After the performance, the teacher asks a bear (this is Willie Jones) in the class if he has written his composition yet. Jones says no, but he can whistle "the theme song". He then brings out a flute and starts to play. The other animals join in, using both themselves and various items as instruments. These include the donkey using his dunce cap as a trumpet, the elephant using his trunk as a trombone, and several ducks using their beaks as a xylophone. The teacher hits the ruler on the table but, due to her movements, she starts to like the music and this movement ends up like a dance. Due to the music, the schoolhouse comically dances. As a result of the dancing, the building collapses and all the animals run out of it.
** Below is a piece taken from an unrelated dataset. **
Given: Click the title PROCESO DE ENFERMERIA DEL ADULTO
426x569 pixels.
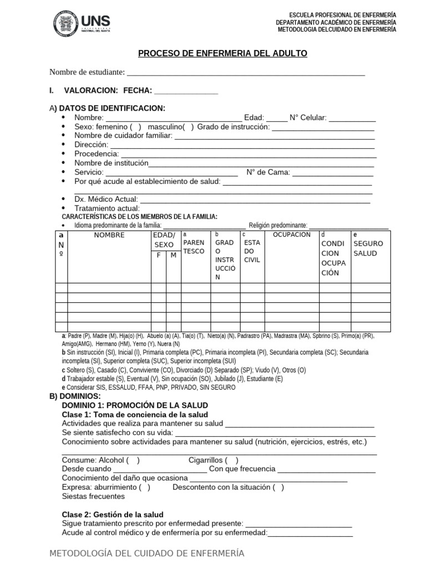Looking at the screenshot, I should point(222,53).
== The moral of the story ==
The film ends with an unrelated short cartoon featuring a man and a woman. The man states that "A Powdered Nose is No Guarantee of a Clean Neck". This angers the lady, who trips him with her foot and hits him in the head with her purse.

This moral also appears in Lumber Jacks (1924), more known from the sound reissue titled Wood Choppers (1929), from the same series, at Fables Pictures, Inc. The only difference is that in this cartoon, the moral is animated, whereas the 1924 and 1929 ones are not.

== Reception ==
Good Old Schooldays received mixed reviews in the cinema review magazines at that time. The cartoon was featured as Okay by the Motion Picture News. The magazine said that whilst "this release has sufficient merriment to tickle the sides of the crabbish", the magazine criticised the lack of amusing gags and the magazine's closing note for the cartoon was that it was "okay for a heavy feature". The cartoon was viewed more favorable by The Film Daily, which said the film was a "highly amusing filler".